Os impactos motores que a cinestesia pode proporcionar

A compreensão e o aprimoramento da propriocepção possuem aplicações significativas em diversos campos, incluindo reabilitação física, esportes, medicina esportiva e dança. Através de exercícios direcionados e técnicas de treinamento apropriadas, é possível aprimorar a consciência corporal, a estabilidade e a coordenação, resultando em um melhor desempenho físico e uma redução do risco de lesões. Ao desenvolver a propriocepção, os indivíduos podem alcançar uma maior precisão nos movimentos, uma melhor adaptabilidade aos desafios físicos e uma maior eficiência nos gestos técnicos específicos de cada atividade. 

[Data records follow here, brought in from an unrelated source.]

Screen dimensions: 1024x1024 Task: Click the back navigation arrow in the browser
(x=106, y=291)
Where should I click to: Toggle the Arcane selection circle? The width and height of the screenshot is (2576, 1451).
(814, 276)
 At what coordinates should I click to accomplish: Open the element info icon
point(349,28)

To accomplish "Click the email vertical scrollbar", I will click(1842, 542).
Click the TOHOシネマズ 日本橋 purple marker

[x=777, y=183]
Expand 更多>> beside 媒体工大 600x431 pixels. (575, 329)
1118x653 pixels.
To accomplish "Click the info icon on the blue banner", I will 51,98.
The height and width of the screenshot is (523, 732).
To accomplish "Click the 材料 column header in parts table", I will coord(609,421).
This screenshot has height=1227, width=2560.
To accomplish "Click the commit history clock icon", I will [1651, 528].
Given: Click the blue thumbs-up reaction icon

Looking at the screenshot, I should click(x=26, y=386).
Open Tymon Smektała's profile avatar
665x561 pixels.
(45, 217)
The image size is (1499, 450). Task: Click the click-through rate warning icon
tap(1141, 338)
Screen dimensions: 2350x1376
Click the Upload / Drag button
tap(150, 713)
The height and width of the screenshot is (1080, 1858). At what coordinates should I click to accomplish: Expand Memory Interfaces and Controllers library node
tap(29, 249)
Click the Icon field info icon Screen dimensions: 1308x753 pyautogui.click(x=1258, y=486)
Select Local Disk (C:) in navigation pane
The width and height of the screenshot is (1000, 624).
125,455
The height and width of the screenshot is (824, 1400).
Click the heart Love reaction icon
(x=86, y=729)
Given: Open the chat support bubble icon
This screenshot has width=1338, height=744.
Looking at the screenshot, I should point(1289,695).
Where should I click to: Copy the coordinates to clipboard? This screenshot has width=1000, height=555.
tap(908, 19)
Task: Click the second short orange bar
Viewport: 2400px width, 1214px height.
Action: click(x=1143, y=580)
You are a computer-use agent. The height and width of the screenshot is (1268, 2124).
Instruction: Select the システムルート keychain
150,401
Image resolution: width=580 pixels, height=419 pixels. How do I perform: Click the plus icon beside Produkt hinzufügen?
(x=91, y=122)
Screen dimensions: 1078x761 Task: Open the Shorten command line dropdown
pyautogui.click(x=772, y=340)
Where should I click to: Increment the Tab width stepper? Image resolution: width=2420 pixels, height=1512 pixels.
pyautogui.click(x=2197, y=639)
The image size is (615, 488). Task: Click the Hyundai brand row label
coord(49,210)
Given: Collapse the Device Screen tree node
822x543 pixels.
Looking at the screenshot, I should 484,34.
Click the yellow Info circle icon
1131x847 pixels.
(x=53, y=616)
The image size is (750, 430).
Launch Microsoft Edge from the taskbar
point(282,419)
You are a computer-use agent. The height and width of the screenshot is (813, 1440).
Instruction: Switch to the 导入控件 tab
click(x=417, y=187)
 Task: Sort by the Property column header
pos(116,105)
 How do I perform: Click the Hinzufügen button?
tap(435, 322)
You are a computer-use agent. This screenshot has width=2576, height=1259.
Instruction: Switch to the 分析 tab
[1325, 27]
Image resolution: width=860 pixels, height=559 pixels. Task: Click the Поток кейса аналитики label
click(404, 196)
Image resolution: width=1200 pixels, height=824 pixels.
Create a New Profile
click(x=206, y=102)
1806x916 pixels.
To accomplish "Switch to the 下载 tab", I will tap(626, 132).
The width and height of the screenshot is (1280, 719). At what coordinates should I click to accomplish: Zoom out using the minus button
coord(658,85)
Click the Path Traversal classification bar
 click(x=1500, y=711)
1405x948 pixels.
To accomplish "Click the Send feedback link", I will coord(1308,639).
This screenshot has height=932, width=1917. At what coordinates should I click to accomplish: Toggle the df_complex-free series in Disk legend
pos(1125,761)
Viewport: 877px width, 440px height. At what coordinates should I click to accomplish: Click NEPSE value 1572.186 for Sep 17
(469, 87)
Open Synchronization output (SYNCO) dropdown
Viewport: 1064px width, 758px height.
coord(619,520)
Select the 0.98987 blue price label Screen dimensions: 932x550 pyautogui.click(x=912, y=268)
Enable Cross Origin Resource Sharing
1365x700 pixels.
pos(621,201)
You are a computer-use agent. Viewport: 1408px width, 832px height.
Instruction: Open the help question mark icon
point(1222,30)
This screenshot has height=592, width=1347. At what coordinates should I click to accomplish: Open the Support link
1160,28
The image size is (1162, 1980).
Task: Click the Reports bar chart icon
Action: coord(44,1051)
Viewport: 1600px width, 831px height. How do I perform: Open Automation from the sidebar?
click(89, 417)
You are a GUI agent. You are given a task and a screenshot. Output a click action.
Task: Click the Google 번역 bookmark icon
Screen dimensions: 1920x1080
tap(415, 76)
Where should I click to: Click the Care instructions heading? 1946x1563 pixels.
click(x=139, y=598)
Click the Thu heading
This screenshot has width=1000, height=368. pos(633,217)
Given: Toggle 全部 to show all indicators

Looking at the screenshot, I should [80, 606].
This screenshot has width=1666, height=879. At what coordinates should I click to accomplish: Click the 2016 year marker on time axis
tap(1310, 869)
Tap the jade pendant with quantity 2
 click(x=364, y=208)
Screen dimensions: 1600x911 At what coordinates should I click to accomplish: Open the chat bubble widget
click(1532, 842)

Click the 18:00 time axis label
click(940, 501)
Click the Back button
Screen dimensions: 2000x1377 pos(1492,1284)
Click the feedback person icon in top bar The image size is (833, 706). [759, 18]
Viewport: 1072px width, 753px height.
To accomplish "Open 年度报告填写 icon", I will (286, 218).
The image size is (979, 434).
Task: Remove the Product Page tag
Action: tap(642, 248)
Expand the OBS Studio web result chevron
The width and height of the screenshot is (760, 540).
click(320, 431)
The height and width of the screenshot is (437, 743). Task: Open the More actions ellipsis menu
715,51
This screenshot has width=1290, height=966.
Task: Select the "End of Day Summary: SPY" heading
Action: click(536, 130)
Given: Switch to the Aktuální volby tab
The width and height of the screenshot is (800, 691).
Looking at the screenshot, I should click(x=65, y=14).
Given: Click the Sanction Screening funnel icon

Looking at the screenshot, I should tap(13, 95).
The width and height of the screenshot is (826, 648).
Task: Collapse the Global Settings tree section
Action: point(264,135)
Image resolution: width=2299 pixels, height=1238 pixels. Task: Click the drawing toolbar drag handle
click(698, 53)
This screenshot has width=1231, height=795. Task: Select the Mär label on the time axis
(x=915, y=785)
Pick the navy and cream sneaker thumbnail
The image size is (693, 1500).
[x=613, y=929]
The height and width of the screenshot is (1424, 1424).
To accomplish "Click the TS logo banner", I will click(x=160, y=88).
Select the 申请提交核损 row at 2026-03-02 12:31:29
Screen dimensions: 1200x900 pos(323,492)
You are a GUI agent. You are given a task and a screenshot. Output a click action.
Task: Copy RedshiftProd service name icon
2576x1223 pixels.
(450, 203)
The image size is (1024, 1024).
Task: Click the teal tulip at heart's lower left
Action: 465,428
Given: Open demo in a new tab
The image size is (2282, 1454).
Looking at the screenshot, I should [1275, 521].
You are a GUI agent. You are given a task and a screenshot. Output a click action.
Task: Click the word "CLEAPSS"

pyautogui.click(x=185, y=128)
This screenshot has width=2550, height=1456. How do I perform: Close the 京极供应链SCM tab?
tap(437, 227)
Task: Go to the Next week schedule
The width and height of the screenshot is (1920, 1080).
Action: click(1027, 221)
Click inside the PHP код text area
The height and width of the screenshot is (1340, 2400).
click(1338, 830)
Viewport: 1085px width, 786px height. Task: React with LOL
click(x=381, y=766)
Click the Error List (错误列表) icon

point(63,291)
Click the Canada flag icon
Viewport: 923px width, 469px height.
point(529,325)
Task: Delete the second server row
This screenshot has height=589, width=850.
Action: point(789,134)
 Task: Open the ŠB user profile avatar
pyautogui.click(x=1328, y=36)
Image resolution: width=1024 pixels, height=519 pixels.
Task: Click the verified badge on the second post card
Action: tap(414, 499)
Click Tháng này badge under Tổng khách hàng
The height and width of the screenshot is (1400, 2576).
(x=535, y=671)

Esse aprimoramento é especialmente valioso para atletas, pacientes em processo de reabilitação e dançarinos, que dependem de um controle corporal preciso e habilidades de movimento refinadas para alcançar seus objetivos. A incorporação de programas de treinamento e exercícios voltados para a propriocepção pode trazer benefícios significativos para o desempenho esportivo, recuperação física e expressão artística.

Aprofundando na neurobiologia da propriocepção

Caso você tenha interesse em saber com um pouco mais de detalhes sobre os mecanismos que garantem este nosso “sexto sentido”, essa seção é para você. 

Os receptores proprioceptivos, como os fusos musculares, os órgãos tendinosos de Golgi e os receptores articulares, são responsáveis por detectar informações sensoriais relacionadas à posição, movimento e tensão muscular. Esses receptores convertem essas informações em sinais elétricos, que são transmitidos para a medula espinhal e o cérebro através de fibras nervosas sensoriais. Na medula espinhal, os sinais proprioceptivos são processados por várias vias sensoriais. As vias espinocerebelares transmitem informações sobre a posição das articulações e os padrões de movimento para o cerebelo, que desempenha um papel crucial na coordenação motora e no controle postural.

Referências

Sherrington, C. S. (1906). The integrative action of the nervous system. Yale University Press. https://doi.org/10.1037/13798-000

Kandel, E., Schwartz, J., & Jessel, T. et al. (2014). Princípios de Neurociências (5th ed.). Capítulo 22. Grupo A.